Tests should be repeatable and not flaky

repeatable test gives the same result no matter how many times it is executed. Developers lose their trust in tests that present flaky behavior (sometimes pass and sometimes fail, without any changes in the system or test code).

Flaky tests hurt the productivity of software development teams. It is hard to know whether a flaky test is failing because the behavior is buggy or because it is flaky. Little by little, flaky tests can make us lose confidence in our test suites. Such lack of confidence may lead us to deploy our systems even though the tests fail (they may be broken because of flakiness, not because the system is misbehaving).

The prevalence and impact of flaky tests in the software development world have increased over time (or, at least, we talk more about them now). Companies like Google and Facebook have publicly talked about problems caused by flaky tests.

A test can become flaky for many reasons:

  • Because it depends on external or shared resources —If a test depends on a database, many things can cause flakiness. For example, the database may not be available at the moment the test is executed, it may contain data that the test does not expect, or two developers may be running the test suite at the same time and sharing the same database, causing one to break the test of the other.
  • Due to improper time-outs —This is a common reason in web testing. Suppose a test has to wait for something to happen in the system: for example, a request coming back from a web service, which is then displayed in an HTML element. If the web application is slower than normal, the test may fail because it did not wait long enough.
  • Because of a hidden interaction between different test methods —Test A somehow influences the result of test B, possibly causing it to fail.
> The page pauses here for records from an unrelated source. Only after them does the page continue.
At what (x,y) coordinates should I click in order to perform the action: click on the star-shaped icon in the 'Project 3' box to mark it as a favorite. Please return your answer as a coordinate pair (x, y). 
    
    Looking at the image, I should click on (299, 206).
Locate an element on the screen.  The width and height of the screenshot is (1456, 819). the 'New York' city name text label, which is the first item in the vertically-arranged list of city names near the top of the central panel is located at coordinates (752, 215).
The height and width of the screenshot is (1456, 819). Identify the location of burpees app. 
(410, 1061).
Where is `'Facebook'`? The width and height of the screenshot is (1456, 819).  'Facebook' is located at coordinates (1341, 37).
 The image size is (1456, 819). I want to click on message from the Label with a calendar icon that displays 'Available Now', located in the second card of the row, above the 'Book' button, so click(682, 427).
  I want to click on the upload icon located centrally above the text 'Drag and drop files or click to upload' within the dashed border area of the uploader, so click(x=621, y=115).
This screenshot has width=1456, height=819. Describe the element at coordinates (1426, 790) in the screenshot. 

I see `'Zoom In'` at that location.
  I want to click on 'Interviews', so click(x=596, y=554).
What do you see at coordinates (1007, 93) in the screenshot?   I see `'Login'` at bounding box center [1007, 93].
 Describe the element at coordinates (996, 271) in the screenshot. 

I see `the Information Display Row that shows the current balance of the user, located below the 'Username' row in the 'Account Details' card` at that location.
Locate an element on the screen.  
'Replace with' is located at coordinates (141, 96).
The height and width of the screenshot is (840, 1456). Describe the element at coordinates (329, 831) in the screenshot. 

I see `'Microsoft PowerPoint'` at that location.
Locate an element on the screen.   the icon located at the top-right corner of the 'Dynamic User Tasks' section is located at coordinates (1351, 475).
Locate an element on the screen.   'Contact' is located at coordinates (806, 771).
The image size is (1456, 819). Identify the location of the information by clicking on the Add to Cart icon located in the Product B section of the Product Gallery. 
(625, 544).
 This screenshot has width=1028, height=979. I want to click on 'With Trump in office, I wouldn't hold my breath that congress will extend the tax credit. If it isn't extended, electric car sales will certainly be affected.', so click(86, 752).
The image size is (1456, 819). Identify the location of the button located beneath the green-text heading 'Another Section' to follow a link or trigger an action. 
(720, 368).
The work of Luo et al. (2014) also shed light on the causes of flaky tests. After analyzing 201 flaky tests in open source systems, the authors noticed the following:

  • Async wait, concurrency, and test order dependency are the three most common causes of flakiness.
  • Most flaky tests are flaky from the time they are written.
  • Flaky tests are rarely due to the platform-specifics (they do not fail because of different operating systems).
  • Flakiness is often due to dependencies on external resources and can be fixed by cleaning the shared state between test runs.

Detecting the cause of a flaky test is challenging. Software engineering researchers have proposed automated tools to detect flaky tests. If you are curious about such tools and the current state of the art, I suggest that you read the following:

  • The work of Bell et al. (2018), who proposed DeFlaker, a tool that monitors the coverage of the latest code changes and marks a test as flaky if any new failing test did not exercise any of the changed code.
  • The work of Lam et al. (2019), who proposed iDFlakies, a tool that executes tests in random order, looking for flakiness.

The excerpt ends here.